Beauclair trabalha a matemática desde 1982. “Eu copiei o que os americanos estavam fazendo lá com diversas culturas e apliquei na lavoura de cana”. Vinte anos depois e junto com o colega Maximiliano Scarpari, o cálculo foi aperfeiçoado, chegando a duas estimativas: a previsão da produção em toneladas por hectare, e a previsão do acúmulo de sacarose na cana tornando o negócio mais lucrativo. “O modelo calcula a produção a partir de valores de presivibilidade fornecidos pelo Instituto Nacional de Pesquisas Espaciais (Inpe) como umidade, temperatura e parâmetros fisiológicos, principalmente os que geram plantas mais doces”, diz ele. É durante a fotossíntese que a cana produz a sacarose. Em dias quentes e úmidos, a produção é alta enquanto nos dias frios e secos, a planta produz e consome menos açúcar a fim de fazer reservas. “É possível estimar a maturação da cana com 90% de acerto, e alcançar maior rentabilidade”.

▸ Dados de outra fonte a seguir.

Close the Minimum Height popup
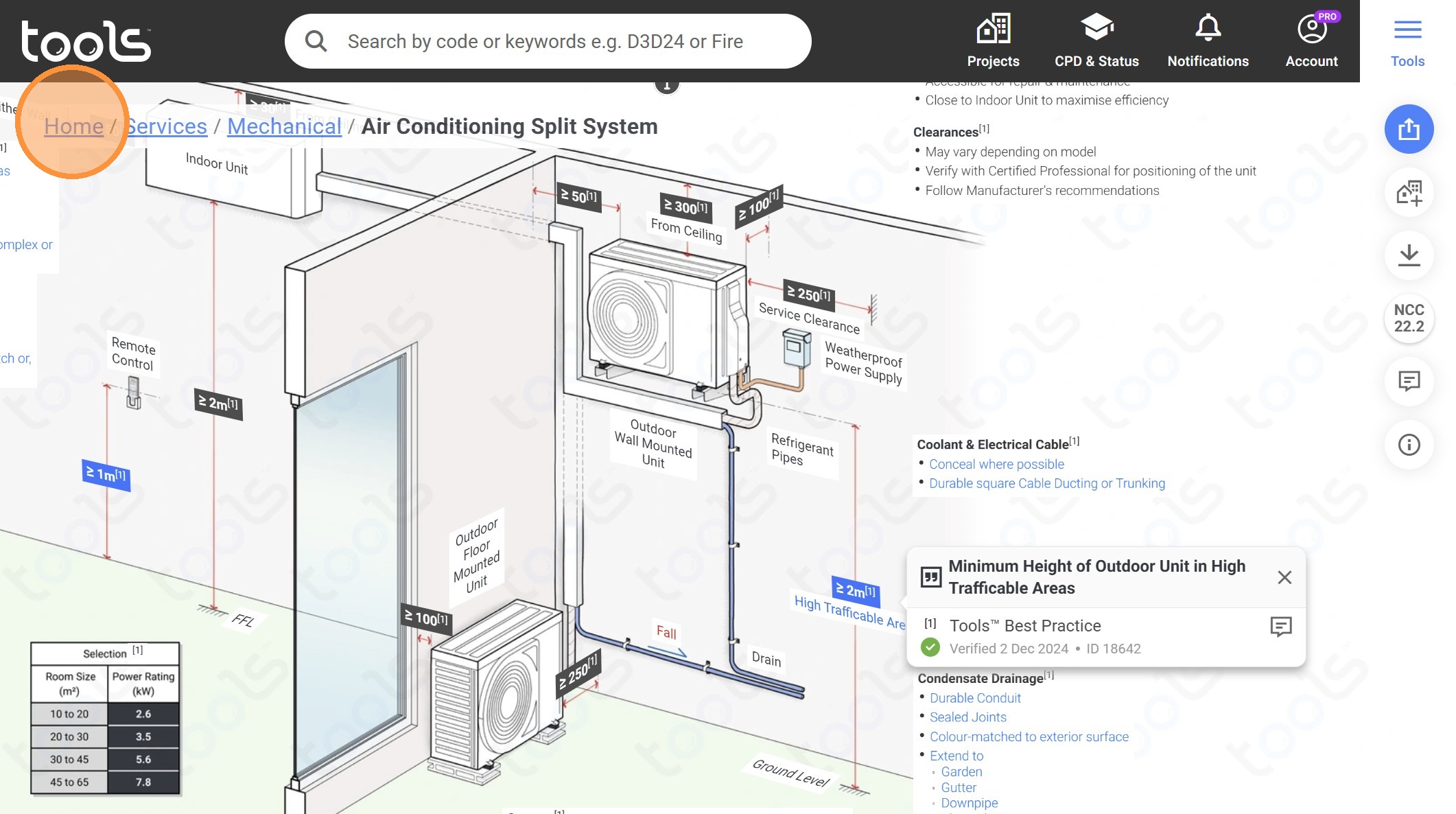 pyautogui.click(x=1284, y=577)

De acordo com o consultor Badri Kazan, da Kazan & Associados, de Ribeirão Preto, os modelos de gestão convencionais usam técnicas de pesquisas operacionais em que as estimativas de aumento da produção são sempre comparadas e testadas. "É uma visão abrangente de todos os cenários possíveis e, graças aos recursos matemáticos, a melhor alternativa é escolhida, mas sempre em função das estimativas fornecidas. É aí que o modelo torna viável a aplicação prática da tecnologia". Segundo o consultor, nas lavouras em que a modelagem matemática foi aplicada, houve um acréscimo de 4,5% a 5% na rentabilidade do canavial. “Este sistema é um recurso poderosíssimo para a tomada de decisões estratégicas, pois oferece um detalhamento forte sobre a produtividade”, diz ele. “Os algoritmos nos dão uma solução otimizada da capacidade produtiva e suas limitações. Modelos aperfeiçoados de gestão científica são a tendência do setor, caso contrário, nenhuma empresa terá sustentabilidade no mercado”.
Como as previsões fornecidas pelo Inpe são para um trimestre, agora os dois pesquisadores têm uma nova missão: fazer as previsões para nove meses, período que corresponde a toda a safra. “Isso ainda é o Calcanhar de Aquiles, mas chegaremos lá”, avisa Beauclair, no melhor estilo Pitágoras, que além de matemático, também era dado a fazer previsões.